→ TO DO
Find every line below with the string "YouTube" and pick it out.
ENTRIES SUPPLIED Start Marker
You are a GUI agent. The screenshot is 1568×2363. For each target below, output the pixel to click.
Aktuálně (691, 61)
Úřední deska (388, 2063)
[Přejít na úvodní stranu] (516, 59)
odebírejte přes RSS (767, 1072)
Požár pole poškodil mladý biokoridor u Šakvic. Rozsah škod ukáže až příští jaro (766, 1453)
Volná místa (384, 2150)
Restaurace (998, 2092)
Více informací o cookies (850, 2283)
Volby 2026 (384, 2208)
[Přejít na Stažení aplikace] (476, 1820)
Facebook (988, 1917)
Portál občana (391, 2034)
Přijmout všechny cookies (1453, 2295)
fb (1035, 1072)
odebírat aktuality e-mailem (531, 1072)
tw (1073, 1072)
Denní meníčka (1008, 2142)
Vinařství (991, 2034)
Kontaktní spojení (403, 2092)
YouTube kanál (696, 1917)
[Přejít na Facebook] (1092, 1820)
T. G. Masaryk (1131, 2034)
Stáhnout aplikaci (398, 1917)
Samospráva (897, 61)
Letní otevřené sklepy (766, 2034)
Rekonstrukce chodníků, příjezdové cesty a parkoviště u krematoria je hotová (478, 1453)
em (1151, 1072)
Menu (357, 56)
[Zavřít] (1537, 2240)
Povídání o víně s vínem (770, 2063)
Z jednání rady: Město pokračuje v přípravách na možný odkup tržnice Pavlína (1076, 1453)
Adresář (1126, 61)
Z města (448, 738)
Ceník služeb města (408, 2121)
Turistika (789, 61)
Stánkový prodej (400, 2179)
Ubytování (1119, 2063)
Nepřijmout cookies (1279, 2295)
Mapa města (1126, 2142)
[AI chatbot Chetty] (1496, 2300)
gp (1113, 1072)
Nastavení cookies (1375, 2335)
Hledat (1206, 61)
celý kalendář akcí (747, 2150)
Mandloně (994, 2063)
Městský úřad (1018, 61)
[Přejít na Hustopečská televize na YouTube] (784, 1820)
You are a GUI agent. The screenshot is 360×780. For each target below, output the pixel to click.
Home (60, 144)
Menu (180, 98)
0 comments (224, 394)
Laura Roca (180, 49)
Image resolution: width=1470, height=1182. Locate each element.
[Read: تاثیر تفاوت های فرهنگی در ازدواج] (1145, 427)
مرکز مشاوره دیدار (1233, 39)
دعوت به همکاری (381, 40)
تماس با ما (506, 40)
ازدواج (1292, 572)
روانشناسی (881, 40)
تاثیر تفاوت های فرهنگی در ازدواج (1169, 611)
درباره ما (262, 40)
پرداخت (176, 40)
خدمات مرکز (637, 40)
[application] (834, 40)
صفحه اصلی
ENTRIES SUPPLIED End Marker
→ EXERCISE ANSWER
YouTube kanál (696, 1917)
[Přejít na Hustopečská televize na YouTube] (784, 1820)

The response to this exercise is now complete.